## [To do]
Locate the string "icon" throughout the material and copy every line in which it occurs.
"""
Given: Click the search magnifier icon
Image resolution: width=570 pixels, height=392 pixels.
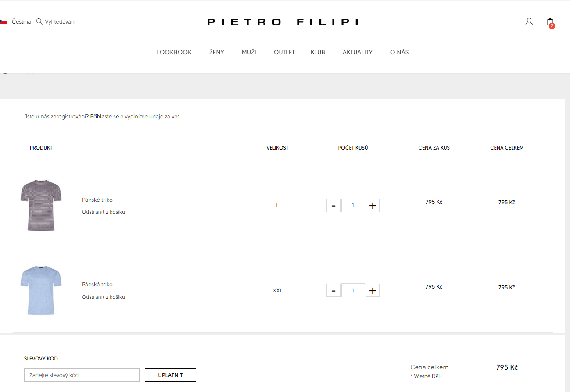Looking at the screenshot, I should 39,21.
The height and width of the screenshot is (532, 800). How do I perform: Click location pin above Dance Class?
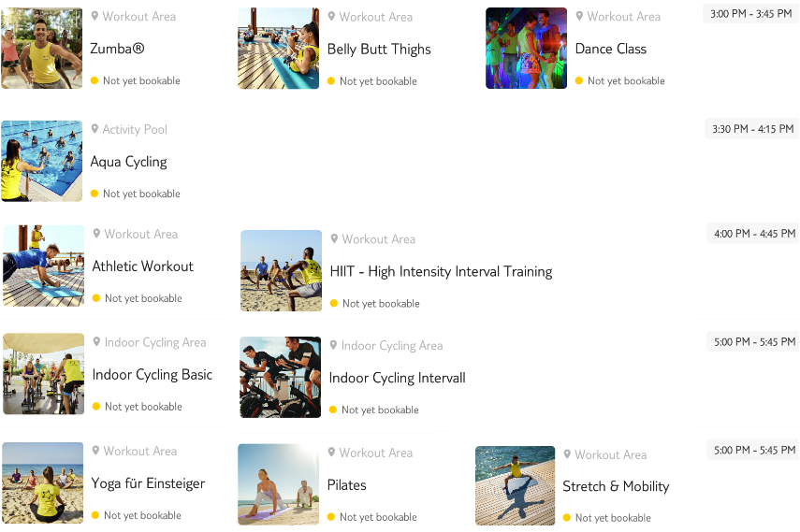[x=579, y=16]
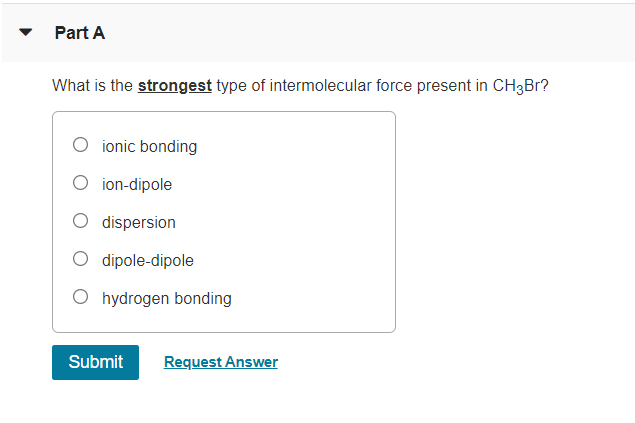Click the Part A heading text
This screenshot has width=635, height=423.
click(x=80, y=33)
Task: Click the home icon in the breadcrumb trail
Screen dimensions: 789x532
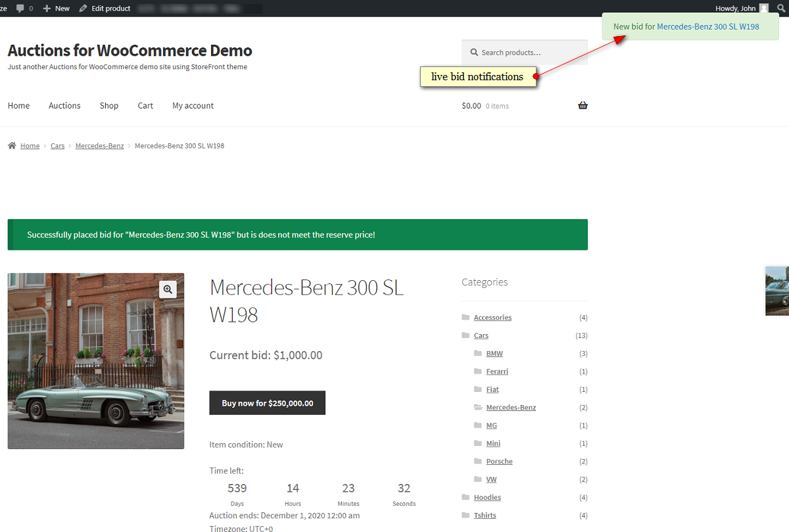Action: 12,145
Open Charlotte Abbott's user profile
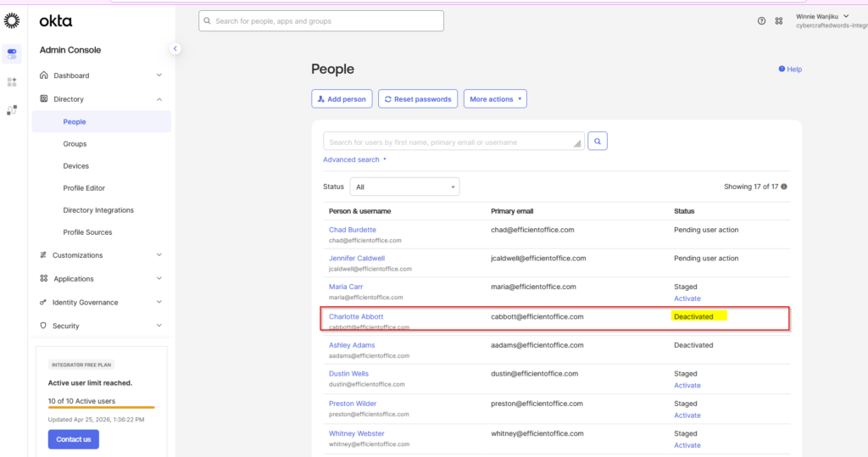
"""
## [Answer]
Given: Click the search magnifier icon
Task: Click the home icon in the breadcrumb trail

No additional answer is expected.